Within each county there are mysteries of the history and how life was in the past. It’s easy to overlook the beauty of our surroundings and forget how our very own counties and cities were developed. It is in the past that we can learn about and appreciate our hometowns.

Recognized for its educational success and contributions to restoring the history of the Hays-Heighe House, the grounds of HCC were once admired for its breeding of prize-winning horses.

The house was built in 1808 by the Hays family and later owned by the Heighe’s family, who inherited the famous horse, Durbar II.

Compiling five victories throughout his career, Durbar’s presence still lies beneath us on campus and only history tells the story of his location.

Known for the best racing in the nation, New York received bad news in 1908 when the state legislature passed the Hart-Agnew bill, outlawing gambling in the state. Struggling with the urge to continue racing, Durbar’s owner, Herman Duryea sent his American-born horses to Europe.

It was at this time that Durbar caused controversy in Britain. He was the first American horse to win the British Derby of 1914.
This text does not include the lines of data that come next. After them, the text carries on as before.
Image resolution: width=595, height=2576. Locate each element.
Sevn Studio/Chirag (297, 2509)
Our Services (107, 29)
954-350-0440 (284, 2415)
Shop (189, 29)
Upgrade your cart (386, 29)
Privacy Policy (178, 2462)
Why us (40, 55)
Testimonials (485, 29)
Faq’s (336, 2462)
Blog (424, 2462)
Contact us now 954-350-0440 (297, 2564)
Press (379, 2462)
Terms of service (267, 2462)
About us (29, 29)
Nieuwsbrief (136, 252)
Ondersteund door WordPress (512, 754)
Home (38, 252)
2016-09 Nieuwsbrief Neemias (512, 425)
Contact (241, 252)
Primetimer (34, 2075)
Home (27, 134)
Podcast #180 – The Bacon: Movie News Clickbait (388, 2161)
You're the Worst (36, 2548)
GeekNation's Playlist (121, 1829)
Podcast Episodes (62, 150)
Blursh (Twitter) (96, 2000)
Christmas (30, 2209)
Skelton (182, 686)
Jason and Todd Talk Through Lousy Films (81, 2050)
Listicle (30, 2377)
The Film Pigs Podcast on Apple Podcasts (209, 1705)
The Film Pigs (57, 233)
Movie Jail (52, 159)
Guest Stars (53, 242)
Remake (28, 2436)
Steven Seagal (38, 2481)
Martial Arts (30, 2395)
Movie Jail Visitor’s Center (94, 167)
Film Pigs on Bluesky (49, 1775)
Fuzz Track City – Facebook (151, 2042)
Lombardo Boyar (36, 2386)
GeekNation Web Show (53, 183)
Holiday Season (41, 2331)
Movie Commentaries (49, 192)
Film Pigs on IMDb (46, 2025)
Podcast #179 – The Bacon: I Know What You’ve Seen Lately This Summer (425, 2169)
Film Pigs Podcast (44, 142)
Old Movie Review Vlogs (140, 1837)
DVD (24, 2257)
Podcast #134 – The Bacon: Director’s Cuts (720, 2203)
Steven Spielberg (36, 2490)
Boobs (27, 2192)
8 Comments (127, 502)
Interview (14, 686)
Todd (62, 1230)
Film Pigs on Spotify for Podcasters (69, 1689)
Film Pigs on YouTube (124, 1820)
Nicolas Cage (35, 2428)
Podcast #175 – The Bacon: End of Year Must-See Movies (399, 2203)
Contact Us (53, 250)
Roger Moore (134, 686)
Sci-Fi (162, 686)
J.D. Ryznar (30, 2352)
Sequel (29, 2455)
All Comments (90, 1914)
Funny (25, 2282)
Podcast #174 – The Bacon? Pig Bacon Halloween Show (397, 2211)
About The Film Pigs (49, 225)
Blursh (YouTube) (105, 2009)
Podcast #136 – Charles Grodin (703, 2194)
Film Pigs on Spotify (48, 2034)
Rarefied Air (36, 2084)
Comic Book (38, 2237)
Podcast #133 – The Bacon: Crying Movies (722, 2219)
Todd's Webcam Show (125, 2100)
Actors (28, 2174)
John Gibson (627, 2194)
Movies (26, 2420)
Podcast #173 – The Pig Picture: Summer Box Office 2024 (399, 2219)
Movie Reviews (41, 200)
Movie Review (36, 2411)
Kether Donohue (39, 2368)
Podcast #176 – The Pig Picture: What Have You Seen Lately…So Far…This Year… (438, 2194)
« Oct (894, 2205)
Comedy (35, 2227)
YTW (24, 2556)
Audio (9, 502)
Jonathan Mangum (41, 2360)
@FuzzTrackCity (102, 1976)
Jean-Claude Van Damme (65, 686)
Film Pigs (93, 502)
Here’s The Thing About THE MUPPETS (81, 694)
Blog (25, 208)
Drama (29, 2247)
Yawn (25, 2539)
After the death of Durbar’s owner, he was transferred to America following the 1924 season. The horse became the property of Robert Heighe, Mrs. Duryea’s nephew, in 1928 and was moved to Prospect Hill farm, presently on HCC’s campus. Shortly after his arrival, the old stallion became ill and died in 1931.

It is believed that beneath the fields of Harford’s campus there are several horses and other animals buried, along with Durbar II. The important question is where?

“Compiling five victories throughout his career, Durbar’s presence still lies beneath us on campus and only history tells the story of his location.”

HCC employee, Carol Himmer’s grandfather, Fritz Boniface, was once the stud foreman at Prospect Hill farm in the 1930’s. Boniface believed the horse was buried near the flagpole to the side of the library. This is also where Himmer once saw a stone marker in recognition of Durbar II.

However, there are conflicting opinions. Himmer’s uncle believed the horse was buried on the lawn side of the Hays-Heighe house, now considered the rear of the house.

According to Dr. Sharon Stowers, Assistant Professor of Sociology & Anthropology, test pits have been conducted around the Hays-Heighe House, but no artifacts or bones have been found. Test pits are important because they provide the opportunity to quickly examine a large area. Detailed archaeological excavations are often conducted to determine, if possible, sites exist.

The soil on HCC’s campus is acidic clay; therefore, “in Maryland, bones of people and animals rarely survive because of the chemicals in the soil, except if buried with oyster shells,” explains Stowers. The chemical composition of shells helps neutralize the acids in clay soils and can lead to the discovery of people and animals remains.

She continues to explain a new source of hope in finding the infamous Durbar II by the use of ground penetrating radar. It has not yet been conducted on campus, but has the capability to show soil disturbances. These archeological studies help with the “development of the Hays-Heighe’s House, as a historic entity and exhibit space,” says Stowers.

Considered a national historic place, “the Hays-Heighe House highlights the social and cultural history of Harford County,” Dr. Stowers explains enthusiastically.

Her devotion to preserving the house and to archeological digs has impacted the history of not only the house, but in understanding the history of the legendary Durbar II.

Although funding has not yet begun towards ground penetrating radar, the hope of one day locating the champion racehorse stands in the future of HCC.